Başımı salladım. Atlas gittiğinde kızıl manyak karşıma oturdu.

"Özür dilerim." dedi tek hamlede. "Ne için?" dediğimde gayet iyi biliyordum.

"Israr etmemeliydim. Herkesin hala kanayan yaraları vardır. Hâlâ kanayan yarana tuz bastım. Bir daha olmayacak, üzgünüm." dediğinde kehribar, bal rengi arası gözlerine baktım. Samimiydi.

Gülümsedim hafifçe. "Affedildin kızıl manyak."

Gülerek "kızıl manyak mı? Kızıl kafadan sonra bu mu çıktı birde." dedi.

Bende güldüğümde elinde kahve bardağıyla Atlas göründü. Kızılın gözleri Atlası gördüğünde ayağa kalktı yavaşça. "Ben gideyim, sonra görüşürüz." dediğinde görüşürüz dedik ve gitti.

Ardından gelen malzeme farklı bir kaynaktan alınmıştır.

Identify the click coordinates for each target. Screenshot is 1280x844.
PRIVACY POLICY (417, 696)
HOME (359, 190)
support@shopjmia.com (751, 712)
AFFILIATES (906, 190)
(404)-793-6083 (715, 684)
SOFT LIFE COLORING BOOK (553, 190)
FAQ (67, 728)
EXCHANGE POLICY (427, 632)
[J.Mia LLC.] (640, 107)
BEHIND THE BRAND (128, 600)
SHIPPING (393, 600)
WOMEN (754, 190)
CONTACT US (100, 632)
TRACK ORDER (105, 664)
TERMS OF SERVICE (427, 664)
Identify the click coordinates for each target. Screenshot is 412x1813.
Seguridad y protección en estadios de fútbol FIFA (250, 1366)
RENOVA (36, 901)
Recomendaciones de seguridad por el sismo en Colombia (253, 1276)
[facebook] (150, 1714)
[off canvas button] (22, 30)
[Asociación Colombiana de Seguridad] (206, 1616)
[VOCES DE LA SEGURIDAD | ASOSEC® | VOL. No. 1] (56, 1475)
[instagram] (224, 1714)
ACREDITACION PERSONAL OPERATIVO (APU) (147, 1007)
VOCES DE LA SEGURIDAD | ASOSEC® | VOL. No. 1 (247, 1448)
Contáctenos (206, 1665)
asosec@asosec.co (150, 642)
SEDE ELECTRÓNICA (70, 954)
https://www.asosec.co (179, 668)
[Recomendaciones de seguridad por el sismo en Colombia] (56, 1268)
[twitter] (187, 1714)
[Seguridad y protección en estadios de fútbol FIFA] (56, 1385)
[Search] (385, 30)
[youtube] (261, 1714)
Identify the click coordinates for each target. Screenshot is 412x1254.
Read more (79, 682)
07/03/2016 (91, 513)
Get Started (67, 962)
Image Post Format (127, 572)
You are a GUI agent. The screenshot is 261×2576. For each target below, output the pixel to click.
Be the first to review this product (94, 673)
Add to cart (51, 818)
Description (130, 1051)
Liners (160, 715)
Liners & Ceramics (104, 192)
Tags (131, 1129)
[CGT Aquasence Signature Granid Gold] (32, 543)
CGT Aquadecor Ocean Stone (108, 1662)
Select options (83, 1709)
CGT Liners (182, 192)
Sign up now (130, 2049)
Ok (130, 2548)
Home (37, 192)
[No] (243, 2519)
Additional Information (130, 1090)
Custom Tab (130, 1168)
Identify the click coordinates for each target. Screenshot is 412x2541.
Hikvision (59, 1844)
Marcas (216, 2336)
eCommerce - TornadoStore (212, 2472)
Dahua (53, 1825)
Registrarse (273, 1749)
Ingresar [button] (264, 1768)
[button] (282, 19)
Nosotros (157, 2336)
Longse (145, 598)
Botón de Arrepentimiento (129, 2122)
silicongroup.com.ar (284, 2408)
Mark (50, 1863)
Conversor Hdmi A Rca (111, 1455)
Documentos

"Hey, kimdi o?" Atlas'a kısaca olayı anlattığımda başını salladı.

Gözüm yine siyah kapüşonlusunu gitmiş çayını içen o adama takıldı. Kırklı yaşlarında bu adamın burda ne işi olduğunu hâlâ çözememiştim. Arkası dönüktü ve bir gazete okuyordu.

"Garip..." ağzımın içinde mırıldandığımda Atlas garip olanın ne olduğunu sormuştu.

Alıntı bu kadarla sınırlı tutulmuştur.